Apartment Investment Stabilizes in Q3 Following Sharp Declines
The apartment market investment environment held steady in third-quarter 2018 after slipping in the first two quarters, Freddie Mac Multifamily reported Friday.
After interest rate-driven declines in the first two quarters of 2018, the Freddie Mac Multifamily Apartment Investment Market Index remained essentially flat in the third quarter, said Freddie Mac Multifamily Research and Modeling Vice President Steve Guggenmos. “The good news for investors is that almost every market continues to experience healthy net operating income growth,” he said.
Guggenmos said the multifamily sector remains a competitive market “driven by strong fundamentals girded by a tight supply and strong demand for rentals.”
Unlike the first half of 2018, mortgage rates and property incomes remained relatively flat during the third quarter, leading to stability in the Apartment Investment Market Index, which experienced significant declines earlier in the year due to rising mortgage rates.
The AIMI index slipped more than 7 percent year-over-year, Freddie Mac said. A declining index figure suggests attractive investment opportunities are becoming harder to find.
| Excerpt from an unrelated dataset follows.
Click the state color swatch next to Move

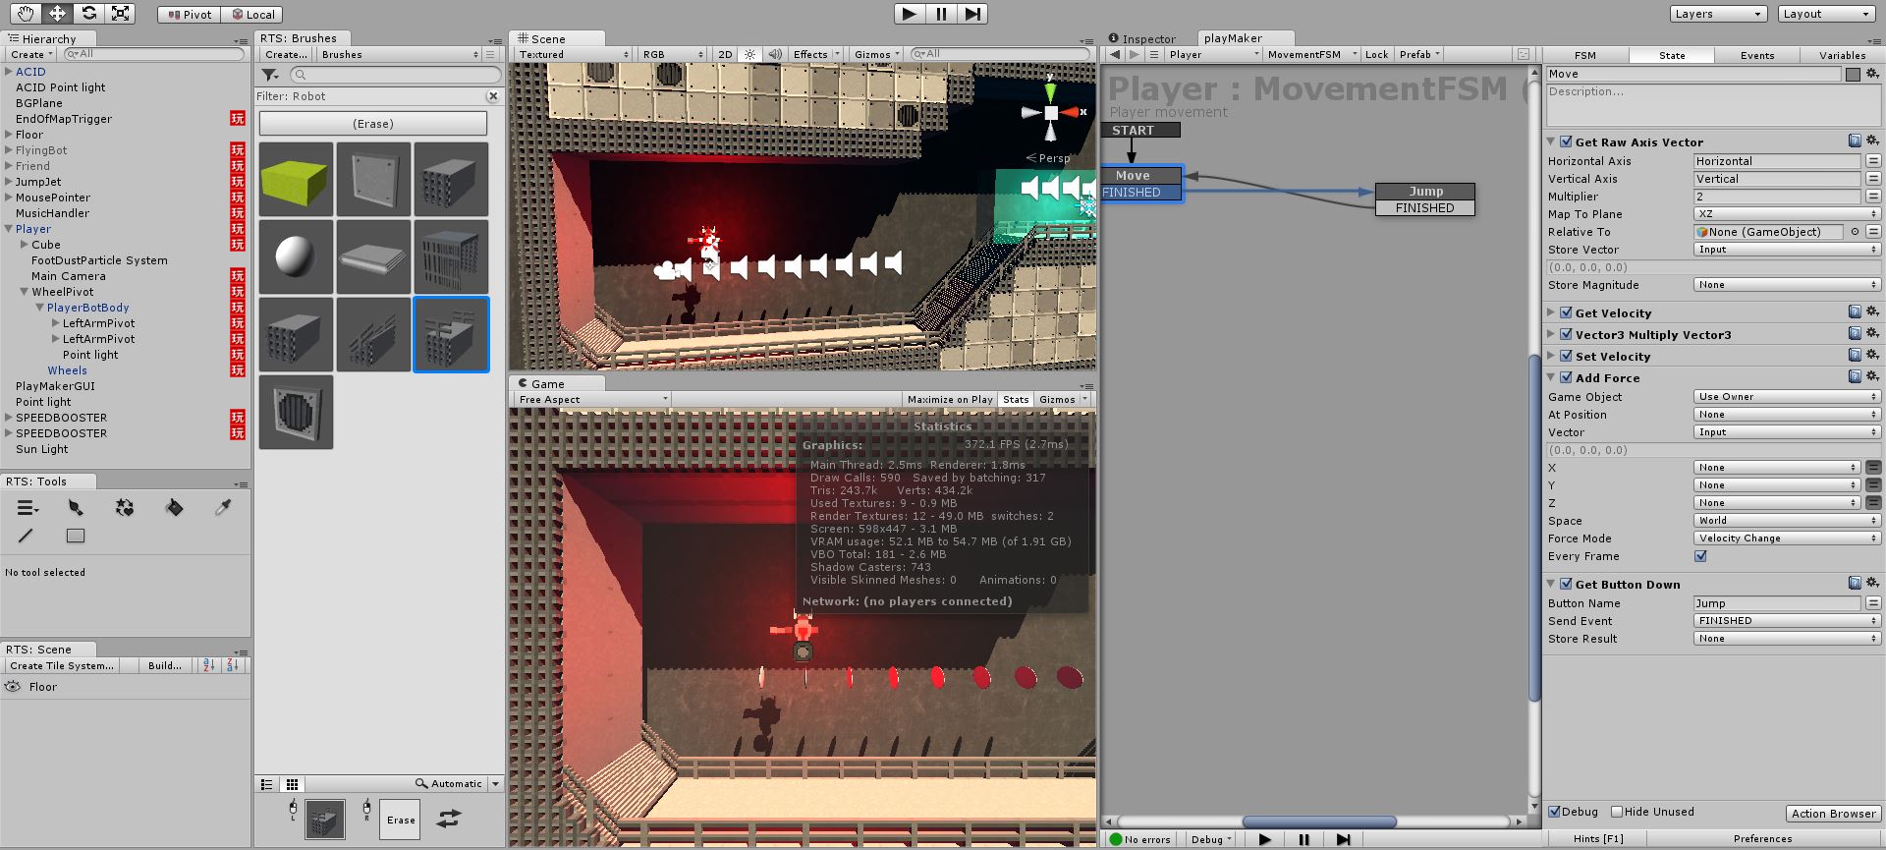coord(1852,75)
In the third quarter, seven markets saw AIMI increases and six saw decreases, Freddie Mac said. All markets the GSE tracks experienced positive net operating income growth except for San Francisco, which saw a slight decrease. Property prices grew nationally over the quarter, but New York, Washington, D.C. and Philadelphia all experienced price contraction.
Apartment asset price growth was “atypically low” compared with past third-quarter numbers, the report said. Prices saw the worst third-quarter growth since 2009.
Year-over-year, the AIMI dropped 7.21 percent, with Dallas (-11.84 percent), Seattle (-11.78 percent) and Phoenix (-11.62 percent) experiencing the biggest drops, Freddie Mac reported.
Guggenmos said the largest annual increase in mortgage rates since 2014 drove that decline. Nationally, net operating income grew by the highest amount since second-quarter 2016.
“Property price increased nationally and in all markets except for Chicago and New York,” Guggenmos said, noting three markets–Seattle, Orlando and Phoenix–saw double-digit property price increases over the past 12 months.